ACTIVITY
All lines containing the string "will" must be copied from the entries.

STUDY MATERIAL
┌────────
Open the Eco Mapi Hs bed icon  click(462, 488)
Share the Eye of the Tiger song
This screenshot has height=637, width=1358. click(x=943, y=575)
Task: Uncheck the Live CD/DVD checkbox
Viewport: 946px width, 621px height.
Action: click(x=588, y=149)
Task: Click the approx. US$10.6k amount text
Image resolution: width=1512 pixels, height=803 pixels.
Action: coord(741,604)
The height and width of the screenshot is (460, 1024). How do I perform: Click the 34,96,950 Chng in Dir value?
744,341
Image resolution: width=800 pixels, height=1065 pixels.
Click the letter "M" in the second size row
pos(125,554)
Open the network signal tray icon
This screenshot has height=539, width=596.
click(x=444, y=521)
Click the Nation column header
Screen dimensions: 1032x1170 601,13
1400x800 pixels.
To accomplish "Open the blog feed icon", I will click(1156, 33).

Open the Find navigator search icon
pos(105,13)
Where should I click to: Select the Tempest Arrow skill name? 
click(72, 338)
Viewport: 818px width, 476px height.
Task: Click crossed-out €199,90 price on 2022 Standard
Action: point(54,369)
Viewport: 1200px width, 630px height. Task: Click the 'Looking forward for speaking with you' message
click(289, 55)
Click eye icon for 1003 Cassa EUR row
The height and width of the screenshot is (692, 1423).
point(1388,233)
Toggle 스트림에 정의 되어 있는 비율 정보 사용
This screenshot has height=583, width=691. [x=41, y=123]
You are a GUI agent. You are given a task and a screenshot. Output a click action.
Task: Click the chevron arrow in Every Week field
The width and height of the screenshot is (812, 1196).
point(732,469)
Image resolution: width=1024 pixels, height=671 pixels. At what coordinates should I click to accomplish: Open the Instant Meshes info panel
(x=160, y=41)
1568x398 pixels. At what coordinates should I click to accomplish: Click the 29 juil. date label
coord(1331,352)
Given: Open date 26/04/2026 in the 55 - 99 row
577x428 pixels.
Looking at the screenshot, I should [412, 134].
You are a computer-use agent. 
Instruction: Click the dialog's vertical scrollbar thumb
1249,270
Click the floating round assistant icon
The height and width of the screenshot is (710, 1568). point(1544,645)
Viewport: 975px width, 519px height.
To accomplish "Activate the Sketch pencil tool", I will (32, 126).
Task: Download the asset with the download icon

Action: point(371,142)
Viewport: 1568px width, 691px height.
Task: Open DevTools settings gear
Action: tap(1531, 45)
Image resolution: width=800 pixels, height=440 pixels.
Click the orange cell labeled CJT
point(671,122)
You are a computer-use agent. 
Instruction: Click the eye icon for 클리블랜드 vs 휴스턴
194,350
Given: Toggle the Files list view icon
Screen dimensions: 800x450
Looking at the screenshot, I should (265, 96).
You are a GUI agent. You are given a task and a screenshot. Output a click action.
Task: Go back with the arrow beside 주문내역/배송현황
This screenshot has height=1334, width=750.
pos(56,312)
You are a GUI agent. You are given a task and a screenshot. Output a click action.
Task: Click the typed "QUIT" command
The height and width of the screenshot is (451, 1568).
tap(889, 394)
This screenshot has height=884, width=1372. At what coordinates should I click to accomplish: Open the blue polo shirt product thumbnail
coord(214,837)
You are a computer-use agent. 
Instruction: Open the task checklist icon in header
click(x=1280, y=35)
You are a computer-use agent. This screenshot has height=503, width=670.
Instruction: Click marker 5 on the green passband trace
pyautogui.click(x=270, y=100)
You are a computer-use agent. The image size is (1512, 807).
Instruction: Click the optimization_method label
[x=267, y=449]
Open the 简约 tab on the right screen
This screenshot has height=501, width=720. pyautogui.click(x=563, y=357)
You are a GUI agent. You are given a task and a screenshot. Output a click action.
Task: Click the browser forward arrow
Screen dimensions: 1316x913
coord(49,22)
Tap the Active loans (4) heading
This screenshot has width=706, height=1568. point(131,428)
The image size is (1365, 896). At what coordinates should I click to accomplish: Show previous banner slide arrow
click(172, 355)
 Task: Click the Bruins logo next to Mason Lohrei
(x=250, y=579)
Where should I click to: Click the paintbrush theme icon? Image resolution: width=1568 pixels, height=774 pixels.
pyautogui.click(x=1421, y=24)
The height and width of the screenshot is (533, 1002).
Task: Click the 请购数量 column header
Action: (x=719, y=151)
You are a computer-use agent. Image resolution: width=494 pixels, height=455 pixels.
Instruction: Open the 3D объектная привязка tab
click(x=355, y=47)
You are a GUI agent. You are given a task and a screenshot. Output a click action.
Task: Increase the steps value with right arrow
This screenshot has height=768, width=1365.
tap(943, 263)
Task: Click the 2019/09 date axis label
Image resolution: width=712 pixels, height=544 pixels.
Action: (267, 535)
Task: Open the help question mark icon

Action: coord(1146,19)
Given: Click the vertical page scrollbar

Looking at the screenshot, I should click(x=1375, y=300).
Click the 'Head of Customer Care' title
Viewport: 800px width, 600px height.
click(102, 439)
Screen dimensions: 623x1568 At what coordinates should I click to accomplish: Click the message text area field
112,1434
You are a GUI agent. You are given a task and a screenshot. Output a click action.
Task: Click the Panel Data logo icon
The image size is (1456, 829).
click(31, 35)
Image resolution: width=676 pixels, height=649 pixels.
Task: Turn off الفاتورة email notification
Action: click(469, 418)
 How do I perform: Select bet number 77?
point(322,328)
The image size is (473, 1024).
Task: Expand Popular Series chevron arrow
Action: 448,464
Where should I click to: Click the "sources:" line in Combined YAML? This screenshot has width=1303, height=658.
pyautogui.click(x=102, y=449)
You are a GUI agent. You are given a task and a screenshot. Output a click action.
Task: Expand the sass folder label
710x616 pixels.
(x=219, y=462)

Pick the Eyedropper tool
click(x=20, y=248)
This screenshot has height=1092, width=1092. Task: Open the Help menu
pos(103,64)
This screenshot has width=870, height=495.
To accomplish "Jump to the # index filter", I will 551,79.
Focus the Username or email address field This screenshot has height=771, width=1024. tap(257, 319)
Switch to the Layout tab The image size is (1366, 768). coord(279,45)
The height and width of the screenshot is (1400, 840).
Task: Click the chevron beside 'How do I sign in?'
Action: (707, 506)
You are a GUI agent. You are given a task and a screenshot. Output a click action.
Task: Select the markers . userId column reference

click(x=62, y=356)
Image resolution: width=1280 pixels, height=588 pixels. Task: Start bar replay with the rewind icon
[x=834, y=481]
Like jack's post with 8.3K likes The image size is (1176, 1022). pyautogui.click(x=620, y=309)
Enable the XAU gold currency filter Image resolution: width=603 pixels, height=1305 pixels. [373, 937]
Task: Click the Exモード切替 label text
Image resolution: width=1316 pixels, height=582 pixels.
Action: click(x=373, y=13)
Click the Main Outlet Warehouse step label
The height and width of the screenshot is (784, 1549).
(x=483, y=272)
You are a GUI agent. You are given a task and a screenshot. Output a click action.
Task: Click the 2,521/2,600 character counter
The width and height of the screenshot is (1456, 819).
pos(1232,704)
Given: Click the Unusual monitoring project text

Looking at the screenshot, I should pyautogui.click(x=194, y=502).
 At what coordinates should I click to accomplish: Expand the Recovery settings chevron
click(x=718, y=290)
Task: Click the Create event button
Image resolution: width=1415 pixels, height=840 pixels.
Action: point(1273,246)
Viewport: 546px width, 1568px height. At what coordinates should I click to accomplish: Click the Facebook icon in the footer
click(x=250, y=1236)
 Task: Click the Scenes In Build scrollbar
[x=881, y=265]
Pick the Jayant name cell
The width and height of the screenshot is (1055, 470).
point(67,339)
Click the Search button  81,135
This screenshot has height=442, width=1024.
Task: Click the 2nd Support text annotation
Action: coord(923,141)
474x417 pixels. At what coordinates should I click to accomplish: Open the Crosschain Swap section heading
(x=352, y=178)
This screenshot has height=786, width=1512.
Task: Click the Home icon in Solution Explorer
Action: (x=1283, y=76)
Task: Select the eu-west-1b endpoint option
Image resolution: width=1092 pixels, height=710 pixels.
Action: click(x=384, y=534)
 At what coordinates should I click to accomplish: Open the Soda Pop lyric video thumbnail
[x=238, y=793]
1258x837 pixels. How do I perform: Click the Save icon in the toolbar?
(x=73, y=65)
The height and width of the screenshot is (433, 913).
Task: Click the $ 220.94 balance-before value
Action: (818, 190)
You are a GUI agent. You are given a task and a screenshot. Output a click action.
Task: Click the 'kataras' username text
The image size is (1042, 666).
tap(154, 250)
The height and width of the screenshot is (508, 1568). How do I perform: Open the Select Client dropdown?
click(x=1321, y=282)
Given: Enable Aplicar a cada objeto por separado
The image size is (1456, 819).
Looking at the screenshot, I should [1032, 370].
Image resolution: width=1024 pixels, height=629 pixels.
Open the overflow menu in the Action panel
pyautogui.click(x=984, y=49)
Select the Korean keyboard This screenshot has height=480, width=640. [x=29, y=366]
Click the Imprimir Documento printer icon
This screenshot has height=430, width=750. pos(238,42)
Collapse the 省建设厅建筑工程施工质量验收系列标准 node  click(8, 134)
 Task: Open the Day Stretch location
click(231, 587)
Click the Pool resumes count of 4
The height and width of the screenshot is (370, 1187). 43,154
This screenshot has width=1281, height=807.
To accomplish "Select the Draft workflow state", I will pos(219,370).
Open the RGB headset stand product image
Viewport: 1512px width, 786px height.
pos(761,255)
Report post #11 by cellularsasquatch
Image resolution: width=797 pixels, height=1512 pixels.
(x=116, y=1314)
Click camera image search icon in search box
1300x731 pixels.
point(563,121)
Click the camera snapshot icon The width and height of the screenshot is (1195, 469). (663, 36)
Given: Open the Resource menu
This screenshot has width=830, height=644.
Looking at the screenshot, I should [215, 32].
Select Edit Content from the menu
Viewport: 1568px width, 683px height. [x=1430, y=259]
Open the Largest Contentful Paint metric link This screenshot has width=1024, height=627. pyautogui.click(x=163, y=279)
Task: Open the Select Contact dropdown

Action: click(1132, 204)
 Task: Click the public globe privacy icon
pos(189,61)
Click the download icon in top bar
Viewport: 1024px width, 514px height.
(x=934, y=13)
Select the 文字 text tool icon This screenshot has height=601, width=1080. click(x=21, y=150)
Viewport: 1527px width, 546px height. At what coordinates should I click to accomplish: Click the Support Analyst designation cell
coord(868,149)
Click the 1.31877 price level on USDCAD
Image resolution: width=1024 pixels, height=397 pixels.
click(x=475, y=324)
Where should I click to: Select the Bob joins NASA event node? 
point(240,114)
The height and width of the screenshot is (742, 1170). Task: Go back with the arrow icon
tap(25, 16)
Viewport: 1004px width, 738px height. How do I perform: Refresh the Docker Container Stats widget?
└────────
SOLUTION BELOW
To accomplish "Open the blog feed icon", I will click(1156, 33).
To accomplish "Activate the Sketch pencil tool", I will (32, 126).
To accomplish "Jump to the # index filter", I will 551,79.
To accomplish "Select the Draft workflow state", I will pos(219,370).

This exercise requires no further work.